- [Available data]:
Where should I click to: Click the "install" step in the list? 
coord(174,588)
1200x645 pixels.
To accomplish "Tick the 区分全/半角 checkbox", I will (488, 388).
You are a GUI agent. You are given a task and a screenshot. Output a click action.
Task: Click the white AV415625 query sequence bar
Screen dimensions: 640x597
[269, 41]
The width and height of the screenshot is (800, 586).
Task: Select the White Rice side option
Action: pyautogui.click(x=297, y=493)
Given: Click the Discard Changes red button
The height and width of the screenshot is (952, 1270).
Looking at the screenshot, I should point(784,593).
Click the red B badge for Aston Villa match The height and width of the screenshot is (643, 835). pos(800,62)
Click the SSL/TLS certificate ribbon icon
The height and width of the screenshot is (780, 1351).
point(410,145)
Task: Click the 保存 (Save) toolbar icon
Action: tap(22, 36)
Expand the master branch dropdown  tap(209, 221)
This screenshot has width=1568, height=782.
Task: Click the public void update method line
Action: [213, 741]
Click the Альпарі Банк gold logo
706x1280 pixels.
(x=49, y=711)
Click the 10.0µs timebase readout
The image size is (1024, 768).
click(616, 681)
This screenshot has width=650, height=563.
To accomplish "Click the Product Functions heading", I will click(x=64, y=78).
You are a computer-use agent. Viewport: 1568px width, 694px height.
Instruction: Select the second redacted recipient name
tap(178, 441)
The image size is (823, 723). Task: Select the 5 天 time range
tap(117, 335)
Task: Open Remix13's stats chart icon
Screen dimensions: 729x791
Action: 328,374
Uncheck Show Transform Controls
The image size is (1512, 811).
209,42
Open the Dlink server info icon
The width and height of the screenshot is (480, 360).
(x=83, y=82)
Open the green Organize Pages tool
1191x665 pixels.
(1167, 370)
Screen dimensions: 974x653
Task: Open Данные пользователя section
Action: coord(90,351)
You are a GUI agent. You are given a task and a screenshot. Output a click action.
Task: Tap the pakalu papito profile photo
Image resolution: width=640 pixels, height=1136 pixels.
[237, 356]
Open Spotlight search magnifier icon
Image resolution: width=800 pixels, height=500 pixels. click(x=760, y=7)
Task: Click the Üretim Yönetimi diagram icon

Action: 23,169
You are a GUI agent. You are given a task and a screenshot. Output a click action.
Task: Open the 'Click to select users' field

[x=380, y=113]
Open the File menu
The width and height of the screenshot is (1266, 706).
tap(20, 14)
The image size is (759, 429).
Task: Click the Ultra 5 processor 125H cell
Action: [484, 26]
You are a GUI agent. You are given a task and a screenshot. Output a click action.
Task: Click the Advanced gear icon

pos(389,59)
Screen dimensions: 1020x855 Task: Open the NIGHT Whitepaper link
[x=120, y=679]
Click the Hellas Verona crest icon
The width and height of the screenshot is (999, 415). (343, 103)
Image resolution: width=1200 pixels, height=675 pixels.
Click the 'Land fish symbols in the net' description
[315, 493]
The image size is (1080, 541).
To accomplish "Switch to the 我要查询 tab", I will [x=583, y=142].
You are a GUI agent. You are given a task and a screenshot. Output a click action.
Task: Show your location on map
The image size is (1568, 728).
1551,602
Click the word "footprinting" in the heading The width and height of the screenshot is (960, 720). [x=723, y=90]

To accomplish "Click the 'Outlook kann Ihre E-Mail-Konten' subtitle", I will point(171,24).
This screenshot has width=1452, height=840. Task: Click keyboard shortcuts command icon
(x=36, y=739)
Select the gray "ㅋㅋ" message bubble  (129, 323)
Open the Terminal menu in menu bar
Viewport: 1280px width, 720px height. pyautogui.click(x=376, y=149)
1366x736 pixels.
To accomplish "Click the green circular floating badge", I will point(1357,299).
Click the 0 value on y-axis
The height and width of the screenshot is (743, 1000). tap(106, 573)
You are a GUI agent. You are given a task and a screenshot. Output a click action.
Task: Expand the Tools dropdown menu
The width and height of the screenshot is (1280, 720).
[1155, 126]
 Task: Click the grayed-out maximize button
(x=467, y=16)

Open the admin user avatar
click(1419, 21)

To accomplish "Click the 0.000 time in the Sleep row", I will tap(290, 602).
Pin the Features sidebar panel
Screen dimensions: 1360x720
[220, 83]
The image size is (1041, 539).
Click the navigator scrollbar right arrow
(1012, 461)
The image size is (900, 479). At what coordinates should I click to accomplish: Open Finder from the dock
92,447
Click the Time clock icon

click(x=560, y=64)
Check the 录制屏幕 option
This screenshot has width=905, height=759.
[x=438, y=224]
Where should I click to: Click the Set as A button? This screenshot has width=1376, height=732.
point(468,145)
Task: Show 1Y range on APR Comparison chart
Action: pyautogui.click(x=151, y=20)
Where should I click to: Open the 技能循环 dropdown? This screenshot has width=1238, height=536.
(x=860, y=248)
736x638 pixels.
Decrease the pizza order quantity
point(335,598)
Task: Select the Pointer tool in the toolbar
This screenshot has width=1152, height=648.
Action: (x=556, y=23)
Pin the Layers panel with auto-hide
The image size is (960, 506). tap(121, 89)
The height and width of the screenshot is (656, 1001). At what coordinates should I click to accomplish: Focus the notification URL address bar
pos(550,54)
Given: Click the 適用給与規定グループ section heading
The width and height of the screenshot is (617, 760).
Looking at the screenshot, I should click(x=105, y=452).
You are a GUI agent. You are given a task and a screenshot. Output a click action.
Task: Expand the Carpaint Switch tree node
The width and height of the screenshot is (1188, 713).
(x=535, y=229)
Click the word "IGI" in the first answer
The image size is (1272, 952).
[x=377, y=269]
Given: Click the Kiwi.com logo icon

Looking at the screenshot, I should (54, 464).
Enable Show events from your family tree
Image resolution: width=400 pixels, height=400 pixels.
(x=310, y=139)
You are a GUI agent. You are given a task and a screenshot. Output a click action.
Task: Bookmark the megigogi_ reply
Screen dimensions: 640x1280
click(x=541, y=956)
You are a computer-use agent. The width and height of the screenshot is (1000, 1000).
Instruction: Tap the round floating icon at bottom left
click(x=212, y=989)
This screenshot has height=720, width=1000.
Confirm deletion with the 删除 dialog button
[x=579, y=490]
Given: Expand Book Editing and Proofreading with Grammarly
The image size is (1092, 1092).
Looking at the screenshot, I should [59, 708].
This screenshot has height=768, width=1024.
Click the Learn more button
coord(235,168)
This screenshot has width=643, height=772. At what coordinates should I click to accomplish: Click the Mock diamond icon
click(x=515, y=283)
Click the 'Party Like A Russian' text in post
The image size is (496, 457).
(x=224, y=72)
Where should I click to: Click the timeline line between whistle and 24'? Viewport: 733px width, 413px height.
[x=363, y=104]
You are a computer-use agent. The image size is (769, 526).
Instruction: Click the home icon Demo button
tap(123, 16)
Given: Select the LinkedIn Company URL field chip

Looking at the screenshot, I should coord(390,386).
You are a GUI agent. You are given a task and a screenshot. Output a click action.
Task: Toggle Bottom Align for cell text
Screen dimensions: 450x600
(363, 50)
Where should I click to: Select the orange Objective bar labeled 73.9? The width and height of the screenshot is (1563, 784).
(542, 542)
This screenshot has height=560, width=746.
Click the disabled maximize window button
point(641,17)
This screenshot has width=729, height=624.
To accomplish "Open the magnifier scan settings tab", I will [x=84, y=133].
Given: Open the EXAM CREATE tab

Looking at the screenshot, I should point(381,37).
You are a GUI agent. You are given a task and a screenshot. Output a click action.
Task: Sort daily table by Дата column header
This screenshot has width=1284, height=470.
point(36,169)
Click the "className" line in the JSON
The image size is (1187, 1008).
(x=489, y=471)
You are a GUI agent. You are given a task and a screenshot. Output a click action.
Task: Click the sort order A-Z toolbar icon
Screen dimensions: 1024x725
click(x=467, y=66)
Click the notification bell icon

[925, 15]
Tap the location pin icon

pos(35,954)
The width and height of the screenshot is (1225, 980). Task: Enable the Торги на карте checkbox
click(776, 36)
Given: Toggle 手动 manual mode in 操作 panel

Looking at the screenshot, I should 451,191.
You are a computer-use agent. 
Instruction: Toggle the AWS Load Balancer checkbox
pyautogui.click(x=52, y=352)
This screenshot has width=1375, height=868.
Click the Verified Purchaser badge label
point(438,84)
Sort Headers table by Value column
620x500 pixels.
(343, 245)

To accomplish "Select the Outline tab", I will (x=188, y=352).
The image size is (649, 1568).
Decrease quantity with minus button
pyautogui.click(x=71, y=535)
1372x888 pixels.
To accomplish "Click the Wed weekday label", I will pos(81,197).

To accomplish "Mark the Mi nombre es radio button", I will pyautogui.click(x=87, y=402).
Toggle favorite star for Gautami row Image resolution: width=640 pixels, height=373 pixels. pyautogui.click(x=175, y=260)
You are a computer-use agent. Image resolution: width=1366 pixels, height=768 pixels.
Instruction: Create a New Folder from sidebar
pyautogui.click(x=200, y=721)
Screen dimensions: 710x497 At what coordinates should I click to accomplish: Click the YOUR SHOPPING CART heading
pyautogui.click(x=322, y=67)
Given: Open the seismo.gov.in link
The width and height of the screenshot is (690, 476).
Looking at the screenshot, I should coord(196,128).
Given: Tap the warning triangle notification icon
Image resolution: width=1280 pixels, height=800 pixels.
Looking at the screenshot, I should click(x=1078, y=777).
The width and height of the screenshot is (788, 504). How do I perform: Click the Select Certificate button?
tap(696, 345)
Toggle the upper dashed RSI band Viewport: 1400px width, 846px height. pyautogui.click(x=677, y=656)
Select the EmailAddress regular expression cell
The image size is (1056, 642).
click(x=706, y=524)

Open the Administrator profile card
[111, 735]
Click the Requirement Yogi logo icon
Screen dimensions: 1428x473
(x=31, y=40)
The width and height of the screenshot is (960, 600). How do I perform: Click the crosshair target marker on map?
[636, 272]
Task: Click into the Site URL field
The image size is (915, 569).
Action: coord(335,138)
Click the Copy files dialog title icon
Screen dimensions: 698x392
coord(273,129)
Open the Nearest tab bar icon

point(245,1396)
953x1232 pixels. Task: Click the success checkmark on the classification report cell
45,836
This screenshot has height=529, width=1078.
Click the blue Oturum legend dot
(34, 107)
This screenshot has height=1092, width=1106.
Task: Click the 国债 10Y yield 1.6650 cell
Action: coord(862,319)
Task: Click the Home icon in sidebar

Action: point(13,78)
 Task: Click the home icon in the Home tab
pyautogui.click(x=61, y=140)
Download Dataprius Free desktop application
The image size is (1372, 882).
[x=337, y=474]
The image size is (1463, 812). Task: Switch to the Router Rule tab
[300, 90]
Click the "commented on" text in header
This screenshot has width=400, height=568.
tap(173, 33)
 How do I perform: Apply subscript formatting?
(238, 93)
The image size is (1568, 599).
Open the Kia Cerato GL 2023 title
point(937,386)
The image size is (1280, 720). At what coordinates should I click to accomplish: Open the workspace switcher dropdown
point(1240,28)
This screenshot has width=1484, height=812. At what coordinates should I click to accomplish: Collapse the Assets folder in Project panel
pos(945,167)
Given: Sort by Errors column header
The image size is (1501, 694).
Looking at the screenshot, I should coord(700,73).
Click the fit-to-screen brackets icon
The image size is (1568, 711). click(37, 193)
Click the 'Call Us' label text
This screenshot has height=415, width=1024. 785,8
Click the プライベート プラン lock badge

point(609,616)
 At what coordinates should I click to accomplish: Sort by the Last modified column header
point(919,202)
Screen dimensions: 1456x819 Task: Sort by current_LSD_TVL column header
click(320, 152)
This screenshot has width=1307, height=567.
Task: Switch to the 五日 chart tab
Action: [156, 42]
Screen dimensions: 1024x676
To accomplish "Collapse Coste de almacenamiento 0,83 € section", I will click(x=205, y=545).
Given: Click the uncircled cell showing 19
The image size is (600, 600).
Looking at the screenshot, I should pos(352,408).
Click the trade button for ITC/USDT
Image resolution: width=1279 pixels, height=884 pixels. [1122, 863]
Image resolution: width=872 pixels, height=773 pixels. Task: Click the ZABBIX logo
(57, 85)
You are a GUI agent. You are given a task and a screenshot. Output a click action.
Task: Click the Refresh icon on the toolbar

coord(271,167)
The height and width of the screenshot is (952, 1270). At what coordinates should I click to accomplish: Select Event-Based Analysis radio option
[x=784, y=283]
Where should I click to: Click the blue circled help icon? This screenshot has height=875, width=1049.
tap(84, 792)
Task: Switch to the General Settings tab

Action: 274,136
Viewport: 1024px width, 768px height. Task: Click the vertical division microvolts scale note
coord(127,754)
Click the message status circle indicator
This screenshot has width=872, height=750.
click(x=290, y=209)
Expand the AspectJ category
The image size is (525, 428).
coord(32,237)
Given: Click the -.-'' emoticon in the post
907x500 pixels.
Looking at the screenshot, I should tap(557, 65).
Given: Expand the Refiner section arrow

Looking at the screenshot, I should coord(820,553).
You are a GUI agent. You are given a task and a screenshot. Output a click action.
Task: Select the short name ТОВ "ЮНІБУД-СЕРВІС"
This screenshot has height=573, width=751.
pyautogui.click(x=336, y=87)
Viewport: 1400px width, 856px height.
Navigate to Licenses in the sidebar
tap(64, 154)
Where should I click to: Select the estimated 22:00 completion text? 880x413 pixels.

- [Work to complete]: All lines of the entries above where "post" turns up should be reported.

- [Exercise response]:
Click the 'Party Like A Russian' text in post
Given: Click the -.-'' emoticon in the post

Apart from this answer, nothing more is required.